Regia di Tze Chun vedi scheda film
Tze Chun è un più che promettente giovane regista bostoniano che già con il primo lungometraggio, Children of Invention, ha riscosso notevoli consensi e svariati premi, specialmente nei festival che guardano al cinema indipendente, tant’è che si fece già notare alla principale manifestazione di questo tipo, cioè al mitico Sundance. Questo è il suo secondo film ed è stato capace di mantenere tutte le promesse, girando un noir molto interessante che non ha avuto secondo me la necessaria diffusione per essere apprezzato come merita. Sia ben chiaro: non siamo davanti ad un capolavoro, ma semplicemente davanti ad un film certamente superiore alla media dei tanti film che riempiono le serate dei cinefili seduti a guardare la TV.
Lo schema non è innovativo e vi troviamo i soliti ingredienti classici: un malloppo da trasportare e consegnare senza sgarrare, un viaggio lungo le strade americane che portano alla frontiera canadese, l’intoppo imprevisto, l’ostaggio necessario (per il corriere, ovvio) quando la situazione si complica, il corriere senza scrupoli e di poche parole, affiancato però dal solito scagnozzo troppo impulsivo e poco prudente. Gli elementi giusti quindi ci sono e spetta al regista saperli gestire e dosare e ho trovato che Tze Chun ci sia riuscito. Ciò che domina il film è la tensione, mai altissima ma dosata in maniera intelligente e continua, nel senso che non ci sono momenti con grandi punte ma la senti, è continua, sai che qualcosa può succedere qualcosa da un momento all’altro, anche per merito delle caratterizzazioni dei personaggi.
La protagonista è Chloe, una donna sola e temprata dagli eventi della sua vita familiare, per cui poco impressionabile. È la prima cosa che si nota nel film, è quello che mi ha colpito per buona parte della storia: Chloe non si spaventa più di tanto, non urla, non cerca la via d’uscita in maniera immediata, ma riflette e si organizza prima di agire. È madre di una bambina – ma com’è che le bambine di questi film sono tutte perspicaci e parlano tanto? – che ovviamente è l’obiettivo più facile per il ricatto che può fare un fuorilegge.
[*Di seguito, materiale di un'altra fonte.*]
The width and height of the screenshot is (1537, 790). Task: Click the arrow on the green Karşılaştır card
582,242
Se la donna, che gestisce un motel desolato lungo la statale percorsa da questi due corrieri, è la protagonista coraggiosa della storia, il vero mattatore però è un ringhioso e di poche parole polacco, dal nome di Topo (!), un killer che con il suo inglese dal forte accento slavo cerca di portare a termine il suo compito: consegnare al suo capo una voluminosa borsa contenente mezzo milione di dollari nascosti nel cruscotto dell’auto con cui stanno viaggiando lui e Quincy, un balordo giovinotto che guida e che si caccia sempre facilmente nei guai. I destini di Chloe, una brava ed efficace Alice Eve, e di Topo - che forza ragazzi, Bryan Cranston!!! - sono destinati ad incrociarsi quando i due gangsters vanno a dormire nel motel della donna e da allora per via appunto di alcuni imprevisti tra l’uomo e la donna non ci saranno più strade al bivio e dovranno dividere il destino per un po’ di giorni, fino a quando la situazione precipiterà rovinosamente.
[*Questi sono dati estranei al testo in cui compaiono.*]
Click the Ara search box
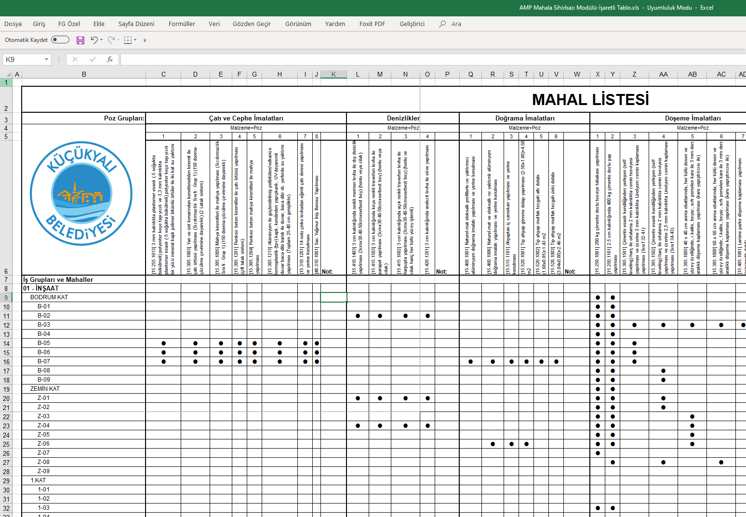This screenshot has height=517, width=746. click(x=456, y=24)
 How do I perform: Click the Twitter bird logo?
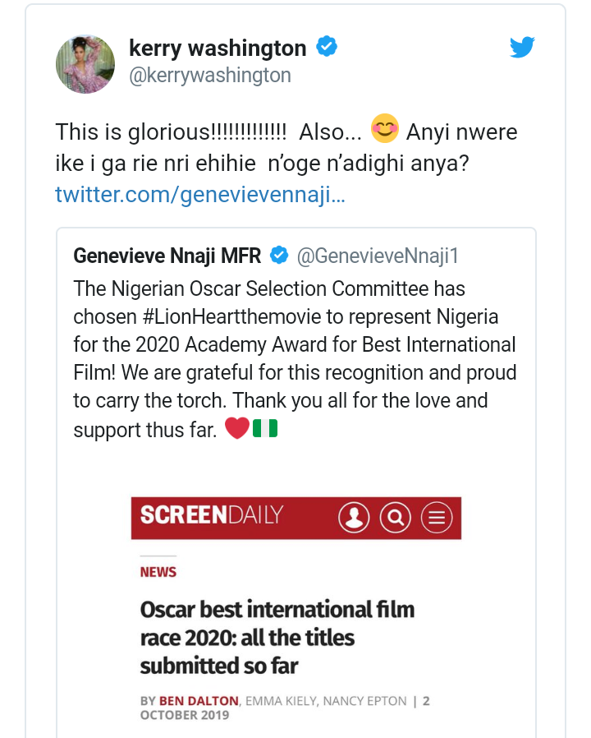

Inutile dire che la presenza di Bryan Cranston, qui con un paio di occhiali da sole per celare una incipiente cecità che gli rovinerebbe la sua “carriera”, è magica e dà maggior tensione con il suo carisma e il suo modo di recitare, ma anche la bionda Alice Eve se la cava egregiamente, mentre i momenti di instabilità riescono efficacemente a darli sia l’imprevedibile Robin Lord Taylor, l’autista, sia il più noto Logan Marshall-Green (Prometheus, Brooklyn’s Finest, Across the Univers), nel ruolo del poliziotto locale ma più corrotto e deviato mentalmente di Topo.
Buon film che va assolutamente recuperato, insomma.